We encountered a similar obstacle when we worked with a regional grocery chain to bridge better communication between their associate buyers, business analysts, and distribution centers. Seemingly simple office decisions were costing them, and we needed a way to show the difference between a good solution and a great one.

To help the employees see the impact of their choices, we filmed a live action video that took place in a corporate office, a distribution center, and a store. Learners were then presented with distribution issues to resolve, and each choice had a corresponding series of videos to reveal how the decision affected the company from centers to shelves.

regional grocery chain elearning course with illustrations on ipad screen

These interactive videos followed a learner-centric approach by grabbing learner attention, evoking human emotion, and simplifying complex ideas.
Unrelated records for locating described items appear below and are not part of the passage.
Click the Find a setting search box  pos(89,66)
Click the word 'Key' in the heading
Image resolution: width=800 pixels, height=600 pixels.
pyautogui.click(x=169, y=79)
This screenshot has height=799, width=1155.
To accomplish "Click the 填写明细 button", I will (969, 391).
And with the addition of branching scenarios, employees could directly understand how their choices were costing others instead of having to learn in real-time. This type of risk-free, visual learning will be essential for coronavirus training as companies seek to keep workplaces and customers safe.
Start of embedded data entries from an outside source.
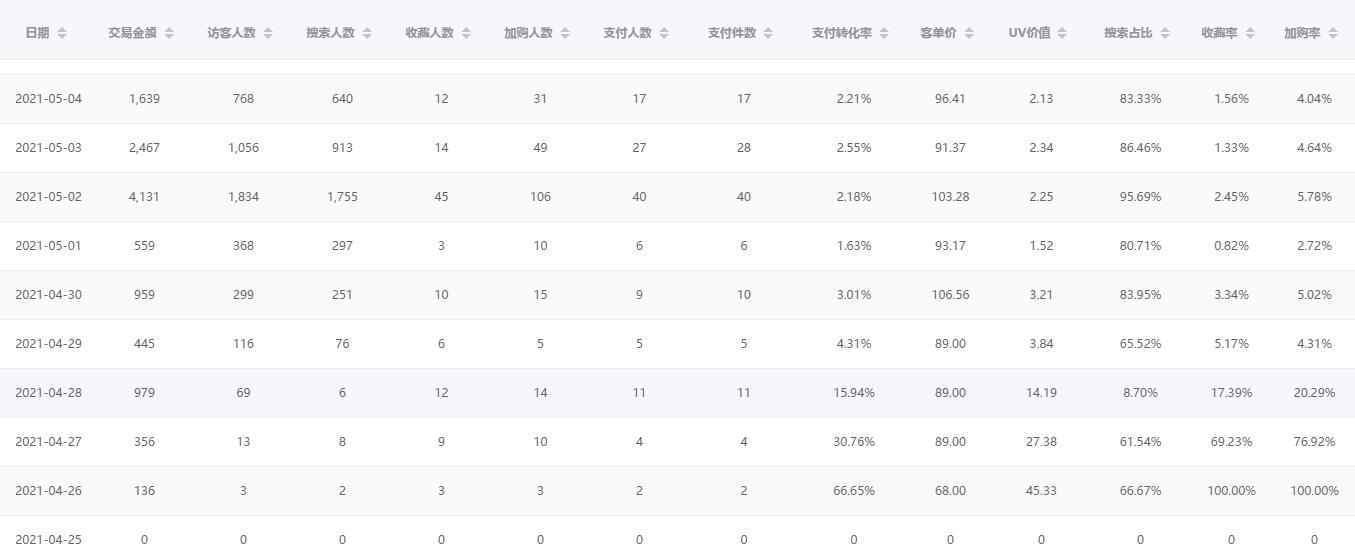Sort 收藏率 column via its arrow icon
The width and height of the screenshot is (1355, 555).
[x=1250, y=33]
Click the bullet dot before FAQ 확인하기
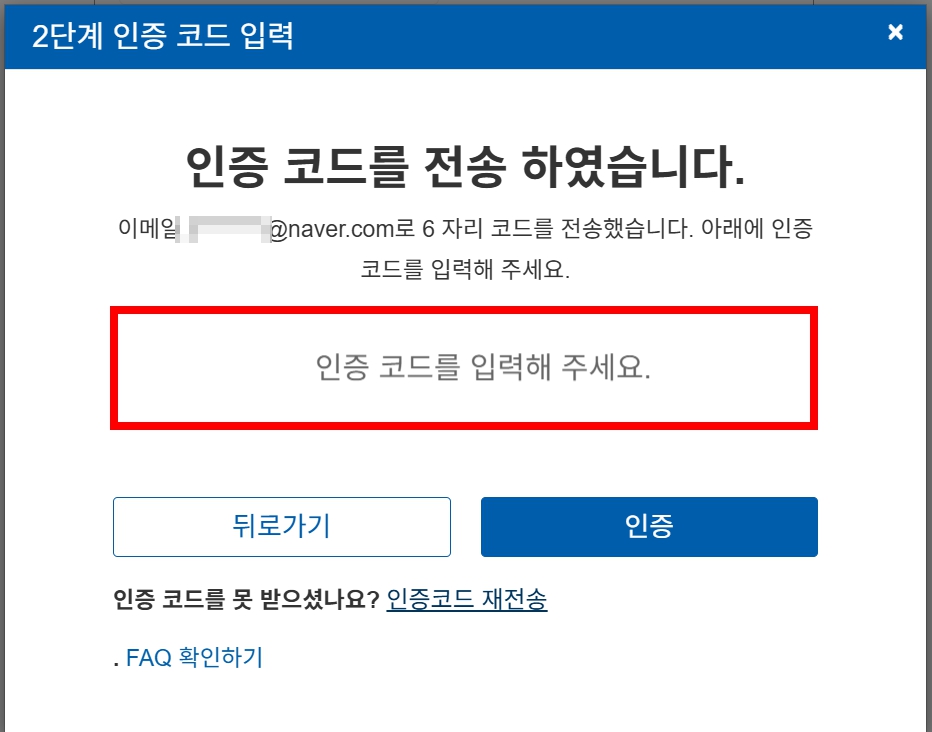 [116, 664]
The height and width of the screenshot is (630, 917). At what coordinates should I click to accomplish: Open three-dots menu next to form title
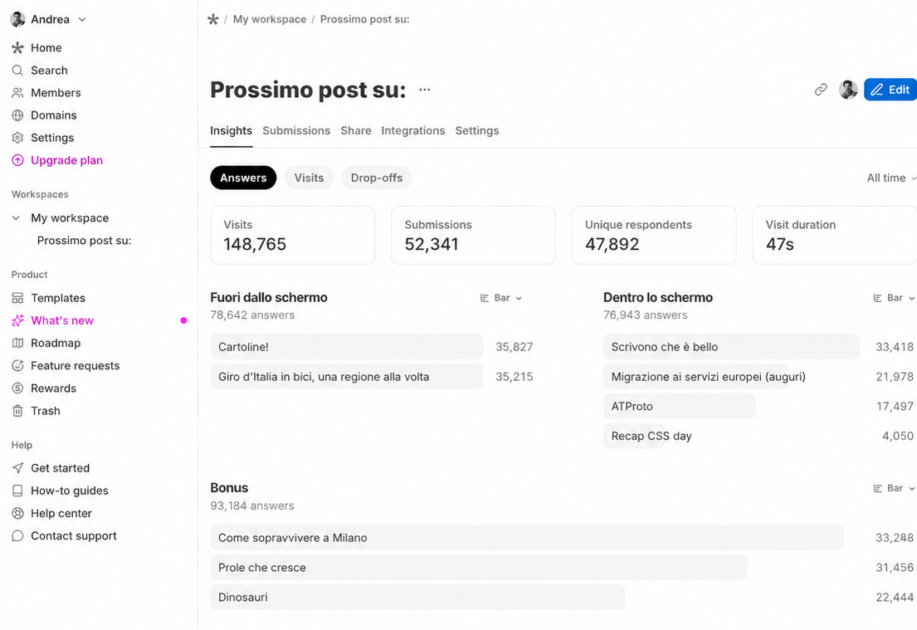pyautogui.click(x=425, y=89)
Go global and expand your reach with digital

For companies with branches worldwide, the task of providing training during the coronavirus pandemic may seem out of reach. But in the world of digital training, it’s never been easier to get your audience what they need — even on a global scale. 

In our work with Royal Caribbean, we were tasked with creating dynamic, standardized onboarding training for 14 roles across their cruise lines. As a company that employs people from a variety of nationalities, ESL levels, and cultures, Royal Caribbean needed training that was designed to meet each learner in their own context so everyone could get the most out of their onboarding experience.
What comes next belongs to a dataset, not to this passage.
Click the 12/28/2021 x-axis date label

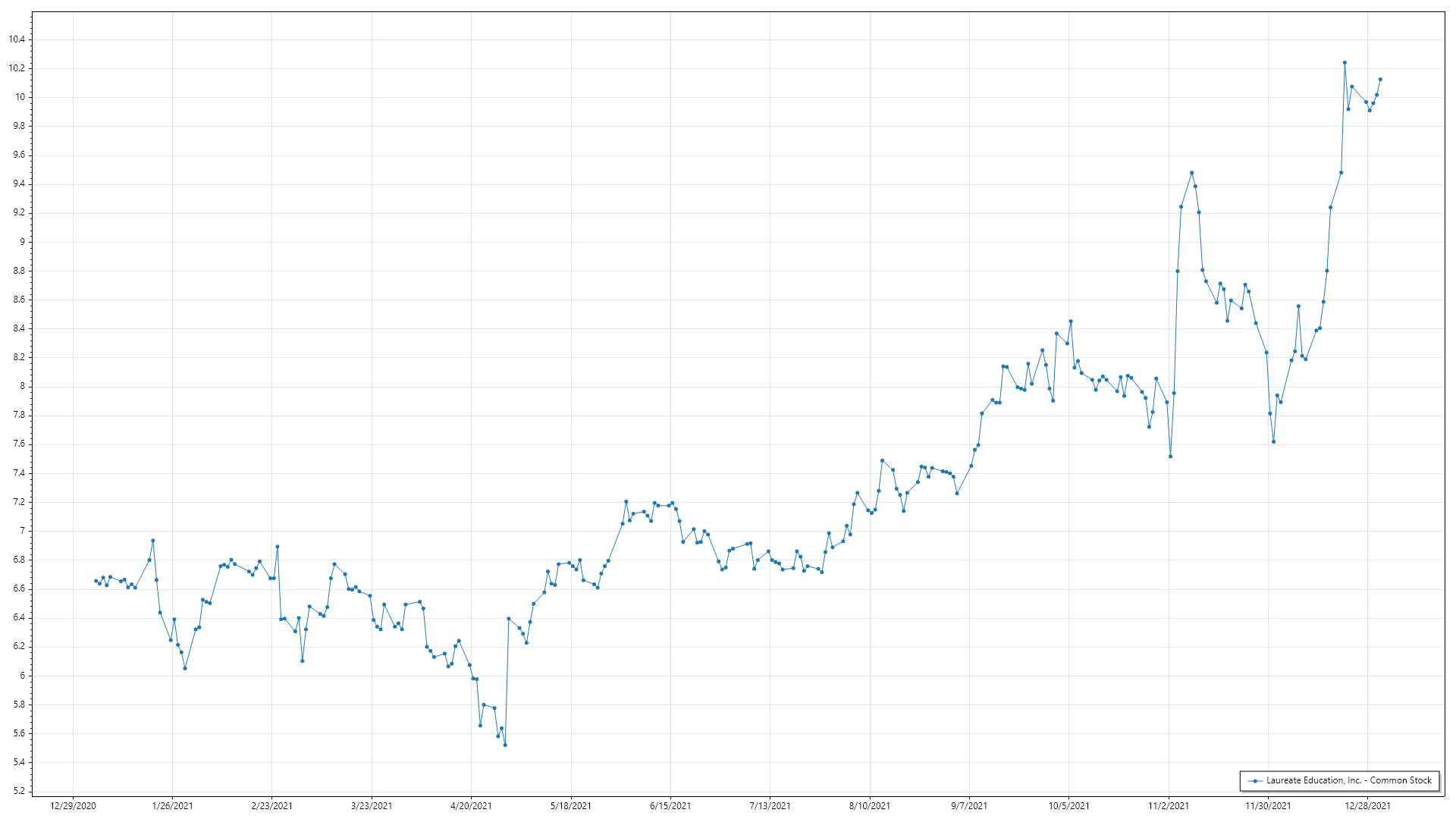click(1368, 805)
To accomplish this, we created detailed courses that used a combination of custom and stock photography, voiceover, and on-screen text to clearly communicate concepts specific to an individual’s role. By going digital for coronavirus training, diverse, global companies have the opportunity to create training that reaches their employees.

royal caribbean elearning courses across three laptop screens

Use storytelling to get to the “why” behind coronavirus training

When training incorporates powerful storytelling, it releases potent neurochemicals in our brains, connecting us to characters and impacting us long after a story ends. There can be a lot of overwhelming, and sometimes hesitant, feelings when it comes to coronavirus policies and training. Companies need to prioritize helping their learners understand the “why” behind these policies to move past these feelings and onto creating something productive that will stick with their audience after training is done.

Johnson & Johnson had a similar challenge when they needed to introduce their 3D printing initiative to their employees. With a topic so technical, they wanted to humanize it and draw people in regardless of job role. Together, we asked the question, “What could be possible with 3D printing in the medical world?” and from there created a live action short that follows a man who has a terminal lung condition. First, viewers are shown the present outcome: a terminal diagnosis. Later, the tone changes when we see the possibility of the future: a doctor affirming that they will be able to bioprint new lung tissue to replace what’s damaged.

This video set the tone for the website that introduced J&J’s 3D Printing initiative, allowing every learner to start with an understanding of its value. Similarly, companies have the opportunity to lead with value with coronavirus training by asking the question: What’s possible if we do this well? How will these policies positively impact the world around us?

Learning is done best when approached creatively

Thinking creatively when it comes to learning is key to seeing results. We hope some of these examples inspire you as you approach company coronavirus training, helping to create safe environments for you, your employees, and the customers you serve.